そんなやり取りから数分後。ホームルームが終わった後の事だった。
「「「「源さんと昼飯を食べるだぁ⁉」」」」
クラスメイト達四人の吃驚が、教室に響き渡る。
「ああ、約束したんだ! 今日の昼休み、空き教室で一緒にご飯を食べようと! これはもう僕達が結ばれる日も近いな~」
得意げに語る中島に、気さく友は鬼気迫る表情で問い詰める。
「お、おいそれいつ? いつ約束したんだ?」
「ん? さっきだよ。お前が来る前に」
(あ、アイツぅ……‼ なに勝手にそんな約束してんだよ……‼)
気さく友の内側から怒りの感情が、沸騰したお湯の如くふつふつ湧き上がってきた。
まさか自分が来る前にそんな話をしていたとは。
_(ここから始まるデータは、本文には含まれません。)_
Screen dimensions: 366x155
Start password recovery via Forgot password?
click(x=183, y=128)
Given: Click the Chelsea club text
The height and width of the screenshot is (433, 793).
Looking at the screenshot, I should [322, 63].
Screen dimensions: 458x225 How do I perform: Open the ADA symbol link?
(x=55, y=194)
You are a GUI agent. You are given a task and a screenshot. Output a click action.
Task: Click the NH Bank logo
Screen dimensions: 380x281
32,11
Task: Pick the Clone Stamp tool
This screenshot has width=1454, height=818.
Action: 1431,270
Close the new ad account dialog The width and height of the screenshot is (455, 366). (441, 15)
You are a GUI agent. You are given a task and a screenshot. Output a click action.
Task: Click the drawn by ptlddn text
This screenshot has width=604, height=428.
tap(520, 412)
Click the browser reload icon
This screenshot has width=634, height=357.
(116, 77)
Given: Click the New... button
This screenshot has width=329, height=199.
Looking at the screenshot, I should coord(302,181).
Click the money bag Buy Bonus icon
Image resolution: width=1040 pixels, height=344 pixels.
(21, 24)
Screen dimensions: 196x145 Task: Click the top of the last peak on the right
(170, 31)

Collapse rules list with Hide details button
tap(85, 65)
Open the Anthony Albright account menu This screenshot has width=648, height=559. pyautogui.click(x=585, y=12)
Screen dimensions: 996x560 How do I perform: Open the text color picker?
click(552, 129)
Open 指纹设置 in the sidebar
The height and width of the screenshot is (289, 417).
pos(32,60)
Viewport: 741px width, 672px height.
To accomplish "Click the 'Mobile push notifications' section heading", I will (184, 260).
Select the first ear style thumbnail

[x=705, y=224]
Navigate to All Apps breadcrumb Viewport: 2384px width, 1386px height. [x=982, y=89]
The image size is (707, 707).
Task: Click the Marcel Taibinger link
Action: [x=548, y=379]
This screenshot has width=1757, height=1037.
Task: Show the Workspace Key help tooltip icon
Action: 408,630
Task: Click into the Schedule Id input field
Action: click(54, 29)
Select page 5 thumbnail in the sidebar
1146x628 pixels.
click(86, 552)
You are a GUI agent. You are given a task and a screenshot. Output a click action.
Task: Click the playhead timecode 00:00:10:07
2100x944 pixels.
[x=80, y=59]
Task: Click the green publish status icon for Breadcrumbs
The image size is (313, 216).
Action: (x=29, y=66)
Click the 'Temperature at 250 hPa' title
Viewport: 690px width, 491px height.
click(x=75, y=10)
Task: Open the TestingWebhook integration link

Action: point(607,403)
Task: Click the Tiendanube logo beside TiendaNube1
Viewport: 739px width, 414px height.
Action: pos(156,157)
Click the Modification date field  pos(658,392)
というか待て、昼食の約束をしておいて尚且つ告白までしようとしていたのか。とんだ自制心皆無女である。ふざけんなやボケカス‼ そんな感じで、気さく友は心中で源を罵倒しなければ済まなかった。
「ね、ねぇどうするこれ?」
中島に聞こえぬよう小声で威圧的友が呟く。他三人は、互いの顔を伺い、すぐに決心し、威圧的友に視線を集めた。その意図を汲み取った威圧的友も、皆に頷く。
((((―――二人の昼食に割って入って、ムードを無茶苦茶にしてやる!))))
四人の心は一つになった。
「ふふふ、良いムードになったところで、告白しちゃおっと!」
中島は、そのことを知る由は無い。